Maybe this is all wishful thinking - I've been guilty of it before - but this storyline is too simple to get summarily dismissed.
Posted by: apostropher at June 4, 2003 09:43 AM"The issue is not that there are no illegal weapons in Iraq - it is how intelligence was manipulated..." And you've already lost most folks. From then on it goes WAY over there heads. How much do you trust this media (Fox and their slightly less odorous cousin, CNN) not to put more coverage on a vile or two of funny smelling chemicals in a bombed-out factory West of Baghdad than on some boring Congressional testimony.
"stack it up against the menu read by GWB in the SOTU address..." Again, I think you trust the American appetite for detail and complexity too much. Nixon only got busted because the Dem's HQ at their convention got burglarized, all fingers pointed to him and his cronies, and he couldn't deny it successfully. If they find bugs or poisons, they'll ride it out.

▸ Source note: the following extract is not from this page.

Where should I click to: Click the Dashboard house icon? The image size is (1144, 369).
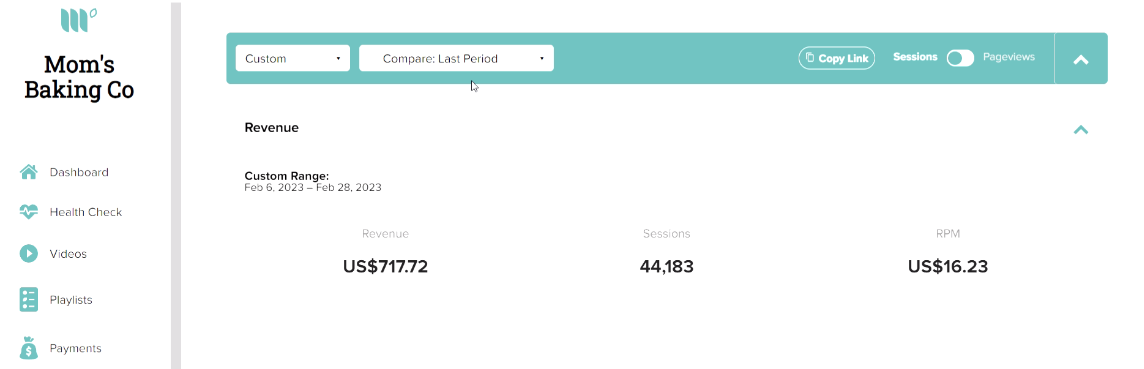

"knowingly lying beforehand in order to kill tens of thousands of people..." C'mon! no matter how soft BushCo's support might get - and I share your view that he's vulnerable in 2004, as is the Republican majority in both houses - no way more than 3% to 4% of the American public will buy that.
The spillover effect from our (almost only) ally 'cross the pond makes me lean more in your direction; I've only picked up on the story about his brewing storm in the last 24 hours...we'll see. But I still think that a "find" can be spun pretty hard and well by this gaggle. And I think the American public is still worried about another attack. "We find germs, then it was worth it; think about how many more would've died"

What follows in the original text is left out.